Compiling all this as bagenum.cpp, we can now do some enumerations. All the ways to make 5 from the bag {1,1,1,2,2,3}:

```\$ ./bagenum 5 3:1 2:2 1:3 3 1 0 1 2 0 2 0 1 0 1 1```

We can specify a target of 0 to get all the subbags of the input, and the -w flag prints the weight out as well:

```\$ ./bagenum -w 0 3:1 2:2 0:1 0:2 1:1 0:2 2:1 0:2 3:1 0:2 0:1 1:2 1:1 1:2 2:1 1:2 3:1 1:2 0:1 2:2 1:1 2:2 2:1 2:2 3:1 2:2```

We can enumerate bitstrings with a given number of bits set

```\$ ./bagenum 2 1:1 1:1 1:1 1:1 1 1 0 0 1 0 1 0 0 1 1 0 1 0 0 1 0 1 0 1 0 0 1 1```

Or with at most a given number set:

```\$ ./bagenum -l 2 1:1 1:1 1:1 1:1 0 0 0 0 1 0 0 0 0 1 0 0 1 1 0 0 0 0 1 0 1 0 1 0 0 1 1 0 0 0 0 1 1 0 0 1 0 1 0 1 0 0 1 1```

Or the ways of rolling 4 with 3 dice numbered 0-5 – much the same as rolling 7 with 3 normal dice (the -r parameter prints the results in reverse order, ie. normal lexicographic order):

```\$ ./bagenum -r 4 5:1 5:1 5:1 0 0 4 0 1 3 0 2 2 0 3 1 0 4 0 1 0 3 1 1 2 1 2 1 1 3 0 2 0 2 2 1 1 2 2 0 3 0 1 3 1 0 4 0 0```

All this works quite nicely with unlimited multiplicities, provided we also set an upper bound, so we can enumerate the solutions to the classic Polya problem of the ways to make 50c with usual US coins (50 as it happens):

```\$ ./bagenum -w 50 -1:1 -1:5 -1:10 -1:25 -1:50 50:1 0:5 0:10 0:25 0:50 45:1 1:5 0:10 0:25 0:50 40:1 2:5 0:10 0:25 0:50 35:1 3:5 0:10 0:25 0:50 30:1 4:5 0:10 0:25 0:50 25:1 5:5 0:10 0:25 0:50 20:1 6:5 0:10 0:25 0:50 15:1 7:5 0:10 0:25 0:50 10:1 8:5 0:10 0:25 0:50 5:1 9:5 0:10 0:25 0:50 0:1 10:5 0:10 0:25 0:50 40:1 0:5 1:10 0:25 0:50 35:1 1:5 1:10 0:25 0:50 ...```

Finally, the -g flag prints the subbags found that are greater than the target – but only the ones all of whose subbags are less than the target (if you see what I mean):

```./bagenum -g -w 8 1:2 1:3 1:4 1:5 1:2 1:3 1:4 0:5 0:2 1:3 0:4 1:5 0:2 0:3 1:4 1:5```

(So the complement of subbags are the ones whose sum is less than or equal to a target but every superbag is greater, as in the classic knapsack problem).
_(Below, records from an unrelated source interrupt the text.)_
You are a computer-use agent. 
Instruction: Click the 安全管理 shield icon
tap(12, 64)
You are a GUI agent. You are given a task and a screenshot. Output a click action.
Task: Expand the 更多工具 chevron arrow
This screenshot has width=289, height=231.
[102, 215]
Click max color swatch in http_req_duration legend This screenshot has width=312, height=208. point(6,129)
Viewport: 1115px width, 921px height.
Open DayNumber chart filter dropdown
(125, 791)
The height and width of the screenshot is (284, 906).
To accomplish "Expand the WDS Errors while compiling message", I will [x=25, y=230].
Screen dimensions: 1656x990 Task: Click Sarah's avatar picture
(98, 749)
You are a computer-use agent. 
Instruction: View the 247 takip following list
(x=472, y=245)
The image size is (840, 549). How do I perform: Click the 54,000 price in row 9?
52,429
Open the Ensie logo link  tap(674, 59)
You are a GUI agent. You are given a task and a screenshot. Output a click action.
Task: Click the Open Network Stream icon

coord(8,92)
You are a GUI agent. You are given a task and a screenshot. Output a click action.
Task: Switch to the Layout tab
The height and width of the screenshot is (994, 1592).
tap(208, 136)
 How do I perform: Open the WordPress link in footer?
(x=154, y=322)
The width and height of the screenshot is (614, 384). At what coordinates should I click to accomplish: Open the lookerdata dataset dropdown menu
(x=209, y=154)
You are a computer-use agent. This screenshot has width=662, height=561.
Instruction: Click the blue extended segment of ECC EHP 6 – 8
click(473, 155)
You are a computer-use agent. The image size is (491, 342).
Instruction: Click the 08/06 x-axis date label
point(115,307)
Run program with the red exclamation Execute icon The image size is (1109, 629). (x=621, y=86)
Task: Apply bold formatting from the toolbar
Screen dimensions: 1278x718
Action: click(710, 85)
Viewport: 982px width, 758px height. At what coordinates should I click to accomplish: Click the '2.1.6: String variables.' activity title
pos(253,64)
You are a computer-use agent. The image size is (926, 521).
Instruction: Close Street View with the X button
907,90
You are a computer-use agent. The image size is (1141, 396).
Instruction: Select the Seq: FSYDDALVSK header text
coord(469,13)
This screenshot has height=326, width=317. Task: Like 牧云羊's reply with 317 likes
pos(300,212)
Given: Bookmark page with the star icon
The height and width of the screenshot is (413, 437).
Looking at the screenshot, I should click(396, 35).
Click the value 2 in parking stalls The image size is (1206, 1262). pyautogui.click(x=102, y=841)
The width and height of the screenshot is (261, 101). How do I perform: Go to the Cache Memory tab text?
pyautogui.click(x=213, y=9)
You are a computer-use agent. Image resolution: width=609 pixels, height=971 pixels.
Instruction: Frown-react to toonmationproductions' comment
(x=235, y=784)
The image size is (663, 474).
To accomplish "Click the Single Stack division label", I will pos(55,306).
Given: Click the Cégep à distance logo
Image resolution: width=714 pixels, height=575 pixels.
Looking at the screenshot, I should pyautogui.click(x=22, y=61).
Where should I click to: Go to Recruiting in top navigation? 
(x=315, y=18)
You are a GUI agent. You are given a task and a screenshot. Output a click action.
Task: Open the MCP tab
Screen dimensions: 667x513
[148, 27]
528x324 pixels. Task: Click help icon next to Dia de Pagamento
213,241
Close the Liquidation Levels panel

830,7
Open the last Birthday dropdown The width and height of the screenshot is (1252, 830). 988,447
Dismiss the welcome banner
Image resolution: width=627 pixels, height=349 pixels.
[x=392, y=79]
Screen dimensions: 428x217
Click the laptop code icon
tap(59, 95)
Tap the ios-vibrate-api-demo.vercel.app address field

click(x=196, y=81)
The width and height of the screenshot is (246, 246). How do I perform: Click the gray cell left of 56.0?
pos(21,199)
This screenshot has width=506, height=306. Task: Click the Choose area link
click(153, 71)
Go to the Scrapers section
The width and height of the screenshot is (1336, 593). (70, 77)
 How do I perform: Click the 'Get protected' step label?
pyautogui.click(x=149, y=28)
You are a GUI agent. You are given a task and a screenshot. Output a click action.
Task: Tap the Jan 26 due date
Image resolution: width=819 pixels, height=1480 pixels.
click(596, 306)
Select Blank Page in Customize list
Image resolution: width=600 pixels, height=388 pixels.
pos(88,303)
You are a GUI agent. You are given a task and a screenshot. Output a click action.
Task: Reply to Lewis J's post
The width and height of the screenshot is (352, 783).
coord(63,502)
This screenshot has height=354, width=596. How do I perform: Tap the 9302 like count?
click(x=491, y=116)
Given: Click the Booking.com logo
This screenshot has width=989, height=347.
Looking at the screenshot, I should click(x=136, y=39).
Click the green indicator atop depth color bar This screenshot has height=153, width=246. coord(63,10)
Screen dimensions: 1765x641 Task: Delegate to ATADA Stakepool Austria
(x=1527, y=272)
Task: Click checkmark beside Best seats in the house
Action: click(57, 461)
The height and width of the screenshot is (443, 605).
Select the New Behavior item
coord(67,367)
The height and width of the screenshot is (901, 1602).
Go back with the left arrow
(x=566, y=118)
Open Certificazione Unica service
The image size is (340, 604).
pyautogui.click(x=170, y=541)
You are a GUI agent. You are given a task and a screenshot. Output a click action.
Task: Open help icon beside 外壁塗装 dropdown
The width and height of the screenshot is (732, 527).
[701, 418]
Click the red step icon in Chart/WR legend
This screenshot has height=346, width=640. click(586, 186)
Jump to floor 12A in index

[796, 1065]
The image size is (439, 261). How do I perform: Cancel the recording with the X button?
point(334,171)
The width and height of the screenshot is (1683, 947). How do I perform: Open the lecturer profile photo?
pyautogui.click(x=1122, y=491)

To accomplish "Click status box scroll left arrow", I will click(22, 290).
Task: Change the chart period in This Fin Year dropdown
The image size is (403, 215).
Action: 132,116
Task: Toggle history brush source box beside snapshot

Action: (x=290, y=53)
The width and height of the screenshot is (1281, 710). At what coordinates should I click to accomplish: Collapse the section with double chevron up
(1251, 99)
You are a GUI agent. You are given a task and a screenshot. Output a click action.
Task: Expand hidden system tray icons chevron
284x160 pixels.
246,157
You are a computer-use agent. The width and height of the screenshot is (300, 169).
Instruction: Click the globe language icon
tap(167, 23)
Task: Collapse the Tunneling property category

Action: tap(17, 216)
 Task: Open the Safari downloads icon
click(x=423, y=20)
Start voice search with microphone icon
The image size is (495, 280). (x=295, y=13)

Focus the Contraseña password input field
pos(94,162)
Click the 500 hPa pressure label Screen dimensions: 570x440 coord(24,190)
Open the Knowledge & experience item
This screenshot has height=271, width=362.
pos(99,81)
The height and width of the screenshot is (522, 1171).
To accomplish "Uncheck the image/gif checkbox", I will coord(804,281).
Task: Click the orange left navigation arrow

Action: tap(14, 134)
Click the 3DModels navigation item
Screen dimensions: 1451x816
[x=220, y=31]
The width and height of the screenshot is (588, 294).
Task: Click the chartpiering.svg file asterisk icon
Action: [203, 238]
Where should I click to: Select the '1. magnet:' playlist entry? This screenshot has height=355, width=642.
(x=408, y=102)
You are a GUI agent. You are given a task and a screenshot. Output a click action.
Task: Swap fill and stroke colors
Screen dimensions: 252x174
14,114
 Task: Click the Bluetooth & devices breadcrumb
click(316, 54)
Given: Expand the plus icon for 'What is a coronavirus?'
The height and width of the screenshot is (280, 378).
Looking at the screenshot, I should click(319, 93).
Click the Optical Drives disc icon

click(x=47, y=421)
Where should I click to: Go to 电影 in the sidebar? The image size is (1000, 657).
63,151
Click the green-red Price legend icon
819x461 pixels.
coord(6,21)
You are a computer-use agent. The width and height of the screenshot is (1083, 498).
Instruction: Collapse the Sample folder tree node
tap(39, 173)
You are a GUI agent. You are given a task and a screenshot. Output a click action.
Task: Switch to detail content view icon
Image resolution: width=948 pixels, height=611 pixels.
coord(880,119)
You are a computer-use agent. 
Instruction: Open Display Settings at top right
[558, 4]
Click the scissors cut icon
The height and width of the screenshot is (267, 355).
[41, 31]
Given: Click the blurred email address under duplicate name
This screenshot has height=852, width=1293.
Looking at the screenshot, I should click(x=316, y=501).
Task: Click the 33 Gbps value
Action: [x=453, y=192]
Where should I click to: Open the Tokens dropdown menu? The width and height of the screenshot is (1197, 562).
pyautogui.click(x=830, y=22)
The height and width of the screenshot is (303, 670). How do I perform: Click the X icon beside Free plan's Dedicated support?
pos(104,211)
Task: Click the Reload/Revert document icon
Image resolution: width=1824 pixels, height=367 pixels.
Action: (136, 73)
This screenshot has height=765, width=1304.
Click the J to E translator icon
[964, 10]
Once again, this works fine with unlimited multiplicities:

```\$ ./bagenum -g -w 8 -1:2 -1:3 -1:4 -1:5 4:2 0:3 0:4 0:5 3:2 1:3 0:4 0:5 1:2 2:3 0:4 0:5 0:2 3:3 0:4 0:5 2:2 0:3 1:4 0:5 1:2 1:3 1:4 0:5 0:2 2:3 1:4 0:5 0:2 0:3 2:4 0:5 2:2 0:3 0:4 1:5 0:2 1:3 0:4 1:5 0:2 0:3 1:4 1:5 0:2 0:3 0:4 2:5```

All in all, a nice little combinatorial Swiss Army knife and useful when trying to understand the stuff in:

http://www.amazon.co.uk/The-Computer-Programming-Volume-Fascicle/dp/0201853949/

for example (I like the TAOCP fascicles, they are much more convenient to read in the bar, in the bath or on the bus). This one has lots more about this sort of problem: special cases with more efficient solutions, as well as more general algorithms for more general combinatorial problems.